Where did they put e?

chap, Wednesday, 2 July 2008 14:56 (seventeen years ago)

my grand unified music and drugs theory sez that . . . .
coke = high end (disco hi hats and strings)
weed = low end (dub reggae, doom metal).

-- Drew Daniel (Drew Daniel), Monday, October 3, 2005 11:05 PM (2 years ago) Bookmark Link

^^^ i like this theory

max, Wednesday, 2 July 2008 15:03 (seventeen years ago)

nah. weed helps you (ok me) separate sounds out, helps both ends. i think there is plenty of coke music that respects the low end anyway.

banriquit, Wednesday, 2 July 2008 15:05 (seventeen years ago)

I used to be entirely incapable of playing music while smoking weed.

Now, its different.

B.L.A.M., Wednesday, 2 July 2008 15:44 (seventeen years ago)

(xxpost) Nick Kent had a theory about why Hawkwind appealed to different groups of people who used drugs. People who smoked weed would be into the multilayered textures, those who used downers would like the heavy bass and rhythms, and people who did acid would be into the lyrics and electronic sounds.

snoball, Wednesday, 2 July 2008 15:45 (seventeen years ago)

^^^^haha and Lemmy was ejected from the band partially for preferring speed to acid!

Myonga Vön Bontee, Wednesday, 2 July 2008 15:51 (seventeen years ago)

three years pass...

What was that really amusing name for the way the drums sound on coke-fueled records?

Someone referenced it in a similar thread a few months back.

Cunga, Monday, 20 February 2012 05:37 (fourteen years ago)

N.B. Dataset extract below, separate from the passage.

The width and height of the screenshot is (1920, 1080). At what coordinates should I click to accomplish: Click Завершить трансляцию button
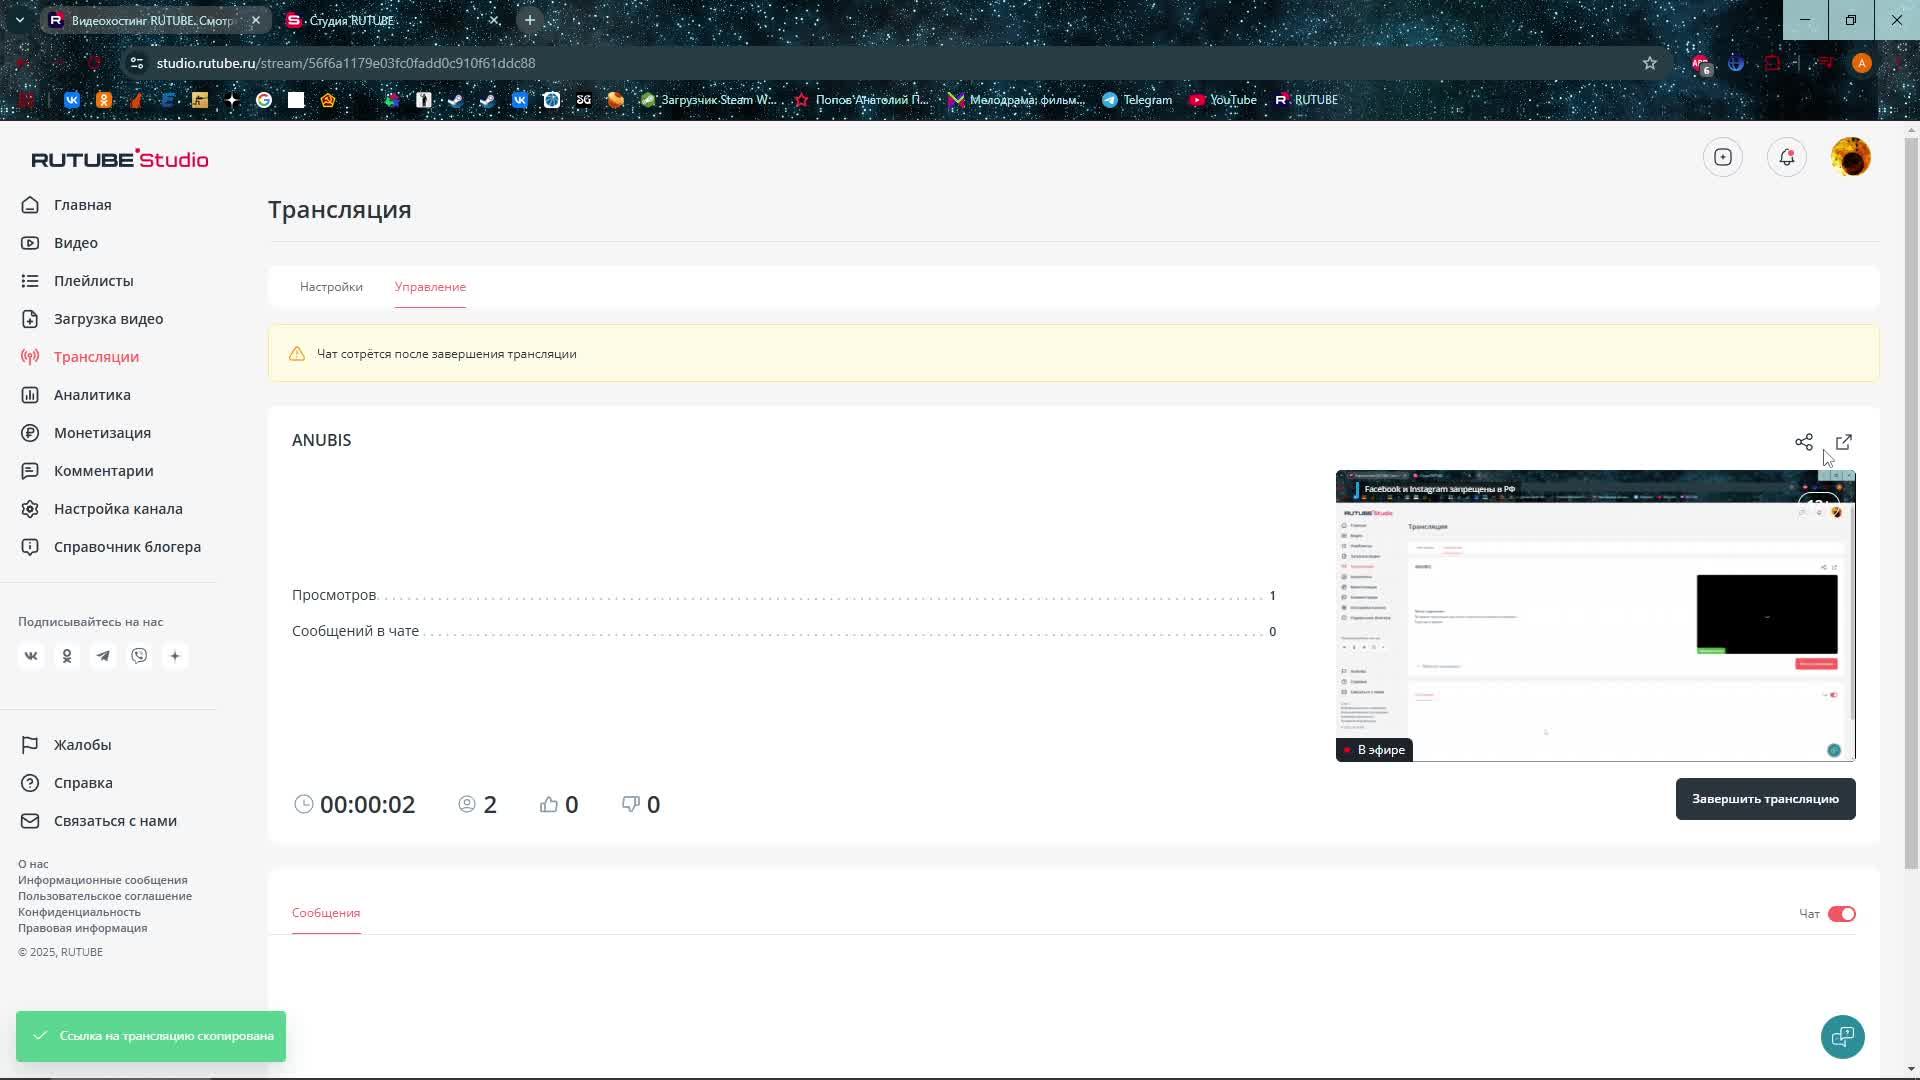[1765, 799]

Something to do with "snare" or "mix" was in the joke.

Cunga, Monday, 20 February 2012 05:38 (fourteen years ago)

I think

Cunga, Monday, 20 February 2012 05:38 (fourteen years ago)

"cunga mix", iirc

Little GTFO (contenderizer), Monday, 20 February 2012 05:53 (fourteen years ago)

I'm close to searching every thread about Lindsay Buckingham now that I went through the ones about cocaine music.

Cunga, Monday, 20 February 2012 07:25 (fourteen years ago)

Mezzo Mix, iirc

getting good with gulags (beachville), Monday, 20 February 2012 08:25 (fourteen years ago)

I listened to Station To Station and Lodger last night. No bottom-end at all. Fabulous records, but very distracted and fidgety.

Sick Mouthy (Scik Mouthy), Monday, 20 February 2012 09:00 (fourteen years ago)

Thinking about Joy O - Sicko Cell here.. perhaps the sample is part of a joke, not sure.